▸ Document segment:
Sharing stories from the past, worldwide

17 posts from January 2016

18 January 2016

Sources for Asian biography

Passport - barberWhat connects war heroes, a barber and campaigners for Indian independence? These people all appear in the India Office Records which are a rich source of biographical information about people from Asia and the Middle East c 1600 – 1947. South Asian heroes of the world wars are documented in the military records. The barber, together with many students, medical practitioners, merchants, agriculturalists, ayahs and people from a wide range of professions can be found among the duplicate passports 1932 – 1948. Campaigners for independence appear in many places in the archives, including the Politico-Criminal “Who’s Who” of the Bengal Presidency (1930).

Duplicate passport for Chet Singh, barber, IOR/L/PJ/11/4/2918  Noc

These are just some of the rich sources I have discovered since joining the British Library in 1996, which contradict the then widely-believed myth that the India Office Records contain little about individuals from Asia and the Middle East. Perhaps the myth was based on the lack of obvious series of well-organised military and civil service records such as there are for Europeans. Maybe the myth reflected the more diligent searching required to track down people from Asia and the Middle East, and the difficulty of predicting what you might find. Keen to dispel the myth and connect researchers to the material they need, the India Office Records team is using the Explore Archives and Manuscripts catalogue and the online India Office Family History Search to highlight sources for Asian biography.

▸ Excerpts from a dataset:

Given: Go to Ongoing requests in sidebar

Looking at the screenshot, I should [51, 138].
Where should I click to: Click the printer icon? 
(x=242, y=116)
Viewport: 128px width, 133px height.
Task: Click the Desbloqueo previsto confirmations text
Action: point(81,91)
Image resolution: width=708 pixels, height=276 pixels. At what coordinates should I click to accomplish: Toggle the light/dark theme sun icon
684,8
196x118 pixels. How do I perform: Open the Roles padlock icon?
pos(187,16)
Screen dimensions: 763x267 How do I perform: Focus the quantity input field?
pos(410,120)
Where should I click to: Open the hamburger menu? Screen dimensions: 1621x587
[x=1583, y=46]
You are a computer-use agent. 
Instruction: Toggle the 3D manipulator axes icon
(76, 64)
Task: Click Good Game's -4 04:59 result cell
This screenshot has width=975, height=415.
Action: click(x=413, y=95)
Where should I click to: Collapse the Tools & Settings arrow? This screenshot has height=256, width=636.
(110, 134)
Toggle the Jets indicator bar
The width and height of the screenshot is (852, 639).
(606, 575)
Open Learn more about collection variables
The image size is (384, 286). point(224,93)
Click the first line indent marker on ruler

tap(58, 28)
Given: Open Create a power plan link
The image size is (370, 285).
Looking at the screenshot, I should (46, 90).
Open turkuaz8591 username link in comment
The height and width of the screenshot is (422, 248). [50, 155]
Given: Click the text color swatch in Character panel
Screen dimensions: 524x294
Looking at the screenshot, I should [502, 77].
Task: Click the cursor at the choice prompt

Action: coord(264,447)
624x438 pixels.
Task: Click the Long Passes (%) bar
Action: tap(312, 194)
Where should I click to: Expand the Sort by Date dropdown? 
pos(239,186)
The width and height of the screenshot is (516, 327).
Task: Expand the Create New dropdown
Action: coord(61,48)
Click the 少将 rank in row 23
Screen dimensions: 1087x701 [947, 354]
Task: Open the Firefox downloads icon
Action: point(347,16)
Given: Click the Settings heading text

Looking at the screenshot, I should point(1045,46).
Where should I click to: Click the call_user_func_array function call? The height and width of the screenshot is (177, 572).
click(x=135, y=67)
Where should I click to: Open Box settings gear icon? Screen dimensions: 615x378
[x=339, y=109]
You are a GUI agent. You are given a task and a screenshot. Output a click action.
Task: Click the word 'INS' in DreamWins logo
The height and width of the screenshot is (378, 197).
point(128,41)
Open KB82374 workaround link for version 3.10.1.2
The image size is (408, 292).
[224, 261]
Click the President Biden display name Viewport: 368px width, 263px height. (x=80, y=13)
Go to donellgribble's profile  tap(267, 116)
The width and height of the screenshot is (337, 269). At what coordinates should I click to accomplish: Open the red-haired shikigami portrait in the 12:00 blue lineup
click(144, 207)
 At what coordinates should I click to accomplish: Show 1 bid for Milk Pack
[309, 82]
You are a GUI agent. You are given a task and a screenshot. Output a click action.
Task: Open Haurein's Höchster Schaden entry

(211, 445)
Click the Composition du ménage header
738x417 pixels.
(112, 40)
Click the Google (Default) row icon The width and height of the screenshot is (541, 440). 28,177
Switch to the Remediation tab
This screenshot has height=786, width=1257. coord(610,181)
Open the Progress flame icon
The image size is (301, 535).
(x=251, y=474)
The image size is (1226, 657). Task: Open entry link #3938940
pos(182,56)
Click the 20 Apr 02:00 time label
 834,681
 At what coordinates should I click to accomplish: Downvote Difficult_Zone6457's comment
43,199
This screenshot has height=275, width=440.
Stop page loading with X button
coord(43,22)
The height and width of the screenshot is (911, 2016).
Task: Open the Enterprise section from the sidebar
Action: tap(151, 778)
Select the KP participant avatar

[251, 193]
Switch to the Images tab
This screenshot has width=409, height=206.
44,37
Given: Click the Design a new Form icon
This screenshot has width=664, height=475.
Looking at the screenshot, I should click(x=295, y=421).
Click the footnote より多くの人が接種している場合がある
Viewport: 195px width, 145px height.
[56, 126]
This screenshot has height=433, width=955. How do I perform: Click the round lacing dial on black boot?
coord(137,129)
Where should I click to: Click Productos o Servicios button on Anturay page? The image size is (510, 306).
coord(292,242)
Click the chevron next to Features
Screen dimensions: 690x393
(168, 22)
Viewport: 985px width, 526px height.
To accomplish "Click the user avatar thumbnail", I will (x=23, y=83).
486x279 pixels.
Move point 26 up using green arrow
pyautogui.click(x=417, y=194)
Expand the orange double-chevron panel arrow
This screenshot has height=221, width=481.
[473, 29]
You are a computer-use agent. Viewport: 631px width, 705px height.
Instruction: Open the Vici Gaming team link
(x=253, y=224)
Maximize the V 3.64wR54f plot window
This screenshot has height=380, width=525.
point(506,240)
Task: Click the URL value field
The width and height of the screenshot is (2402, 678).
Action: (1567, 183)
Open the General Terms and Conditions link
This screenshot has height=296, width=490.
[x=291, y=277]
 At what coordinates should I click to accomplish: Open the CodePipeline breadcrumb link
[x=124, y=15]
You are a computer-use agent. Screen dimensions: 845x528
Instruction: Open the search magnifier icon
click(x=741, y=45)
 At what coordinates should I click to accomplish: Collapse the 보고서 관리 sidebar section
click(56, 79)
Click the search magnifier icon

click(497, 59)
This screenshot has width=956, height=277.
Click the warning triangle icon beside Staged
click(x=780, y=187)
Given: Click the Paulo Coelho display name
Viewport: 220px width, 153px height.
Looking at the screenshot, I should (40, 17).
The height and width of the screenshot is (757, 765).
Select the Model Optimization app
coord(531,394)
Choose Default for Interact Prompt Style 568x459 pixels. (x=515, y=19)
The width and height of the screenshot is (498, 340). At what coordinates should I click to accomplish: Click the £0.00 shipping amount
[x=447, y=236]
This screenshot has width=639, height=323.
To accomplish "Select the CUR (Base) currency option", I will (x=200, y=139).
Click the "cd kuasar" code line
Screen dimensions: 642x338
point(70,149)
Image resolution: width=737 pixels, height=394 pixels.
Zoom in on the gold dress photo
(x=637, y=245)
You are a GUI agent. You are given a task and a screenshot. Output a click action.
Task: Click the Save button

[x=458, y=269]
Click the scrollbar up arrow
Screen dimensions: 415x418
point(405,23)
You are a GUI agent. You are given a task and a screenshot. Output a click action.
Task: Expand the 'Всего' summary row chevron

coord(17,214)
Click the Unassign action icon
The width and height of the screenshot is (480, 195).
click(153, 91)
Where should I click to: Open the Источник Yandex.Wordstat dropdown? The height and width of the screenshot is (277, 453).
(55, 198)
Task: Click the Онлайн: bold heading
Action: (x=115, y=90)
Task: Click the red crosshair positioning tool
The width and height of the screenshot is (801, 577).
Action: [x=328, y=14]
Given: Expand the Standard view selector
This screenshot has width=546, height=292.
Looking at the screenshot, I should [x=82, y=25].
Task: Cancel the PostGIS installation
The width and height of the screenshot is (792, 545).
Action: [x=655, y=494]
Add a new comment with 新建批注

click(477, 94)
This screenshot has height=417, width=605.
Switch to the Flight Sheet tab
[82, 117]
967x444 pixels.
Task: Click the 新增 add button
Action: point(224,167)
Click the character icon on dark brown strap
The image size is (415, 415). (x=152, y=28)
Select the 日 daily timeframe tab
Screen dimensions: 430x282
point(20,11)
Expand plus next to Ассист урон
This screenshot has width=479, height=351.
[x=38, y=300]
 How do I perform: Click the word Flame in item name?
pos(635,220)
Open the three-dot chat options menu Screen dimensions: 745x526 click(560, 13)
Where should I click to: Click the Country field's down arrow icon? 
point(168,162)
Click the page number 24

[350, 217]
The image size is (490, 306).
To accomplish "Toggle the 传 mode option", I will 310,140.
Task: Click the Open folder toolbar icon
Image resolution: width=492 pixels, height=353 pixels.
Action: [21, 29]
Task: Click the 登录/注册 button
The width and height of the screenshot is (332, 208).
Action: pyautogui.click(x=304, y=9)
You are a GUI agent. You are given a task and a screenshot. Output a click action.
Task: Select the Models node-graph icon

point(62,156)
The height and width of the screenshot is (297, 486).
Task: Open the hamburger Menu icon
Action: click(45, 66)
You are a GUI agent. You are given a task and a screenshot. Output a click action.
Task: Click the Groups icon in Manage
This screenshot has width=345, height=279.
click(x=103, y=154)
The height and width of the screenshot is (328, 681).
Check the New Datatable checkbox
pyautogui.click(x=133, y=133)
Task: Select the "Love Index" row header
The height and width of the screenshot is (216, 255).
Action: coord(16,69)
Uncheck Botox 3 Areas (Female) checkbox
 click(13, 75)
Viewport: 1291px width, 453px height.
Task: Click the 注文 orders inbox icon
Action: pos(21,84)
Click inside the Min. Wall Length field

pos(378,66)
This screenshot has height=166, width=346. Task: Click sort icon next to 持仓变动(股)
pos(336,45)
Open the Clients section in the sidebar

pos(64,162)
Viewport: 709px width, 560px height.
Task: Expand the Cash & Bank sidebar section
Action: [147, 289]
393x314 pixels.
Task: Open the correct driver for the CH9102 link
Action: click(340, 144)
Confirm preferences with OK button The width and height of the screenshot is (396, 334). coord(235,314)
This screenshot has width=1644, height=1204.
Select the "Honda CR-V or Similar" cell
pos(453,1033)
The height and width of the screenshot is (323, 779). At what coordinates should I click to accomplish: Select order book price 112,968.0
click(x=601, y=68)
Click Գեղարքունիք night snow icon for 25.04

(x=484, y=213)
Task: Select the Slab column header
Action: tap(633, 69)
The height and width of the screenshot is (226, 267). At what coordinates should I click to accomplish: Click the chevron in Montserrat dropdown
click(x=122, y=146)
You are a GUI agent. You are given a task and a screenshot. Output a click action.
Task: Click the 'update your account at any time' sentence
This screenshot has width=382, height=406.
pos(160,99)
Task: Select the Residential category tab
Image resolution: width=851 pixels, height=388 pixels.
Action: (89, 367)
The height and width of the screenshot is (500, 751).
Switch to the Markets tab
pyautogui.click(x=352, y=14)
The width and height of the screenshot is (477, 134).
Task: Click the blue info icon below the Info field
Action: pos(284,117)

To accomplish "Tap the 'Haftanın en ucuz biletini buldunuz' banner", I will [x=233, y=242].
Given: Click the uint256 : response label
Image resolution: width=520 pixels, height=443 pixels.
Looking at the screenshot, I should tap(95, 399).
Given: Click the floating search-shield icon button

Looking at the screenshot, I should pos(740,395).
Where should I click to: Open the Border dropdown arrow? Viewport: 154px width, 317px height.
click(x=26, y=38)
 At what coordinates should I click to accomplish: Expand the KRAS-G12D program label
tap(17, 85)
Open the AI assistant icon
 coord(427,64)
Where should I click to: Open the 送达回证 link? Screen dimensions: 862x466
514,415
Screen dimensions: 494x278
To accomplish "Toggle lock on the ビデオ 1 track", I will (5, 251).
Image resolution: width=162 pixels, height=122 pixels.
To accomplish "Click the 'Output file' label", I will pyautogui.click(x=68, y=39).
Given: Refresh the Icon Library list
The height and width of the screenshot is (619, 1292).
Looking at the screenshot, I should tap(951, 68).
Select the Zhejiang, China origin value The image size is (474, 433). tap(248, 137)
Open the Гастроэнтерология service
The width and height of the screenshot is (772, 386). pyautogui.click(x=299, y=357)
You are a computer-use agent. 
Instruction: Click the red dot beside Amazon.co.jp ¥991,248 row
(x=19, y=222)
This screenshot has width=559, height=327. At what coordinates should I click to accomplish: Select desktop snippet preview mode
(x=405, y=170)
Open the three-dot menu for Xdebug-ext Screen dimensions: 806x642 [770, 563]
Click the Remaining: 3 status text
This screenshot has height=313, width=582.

▸ About this task: Repeat the part of the passage on sources for Asian biography from "Duplicate passport for" to "for Asian biography.", word for word. You don't need the entries for this.

▸ Answer section:
Duplicate passport for Chet Singh, barber, IOR/L/PJ/11/4/2918  Noc

These are just some of the rich sources I have discovered since joining the British Library in 1996, which contradict the then widely-believed myth that the India Office Records contain little about individuals from Asia and the Middle East. Perhaps the myth was based on the lack of obvious series of well-organised military and civil service records such as there are for Europeans. Maybe the myth reflected the more diligent searching required to track down people from Asia and the Middle East, and the difficulty of predicting what you might find. Keen to dispel the myth and connect researchers to the material they need, the India Office Records team is using the Explore Archives and Manuscripts catalogue and the online India Office Family History Search to highlight sources for Asian biography.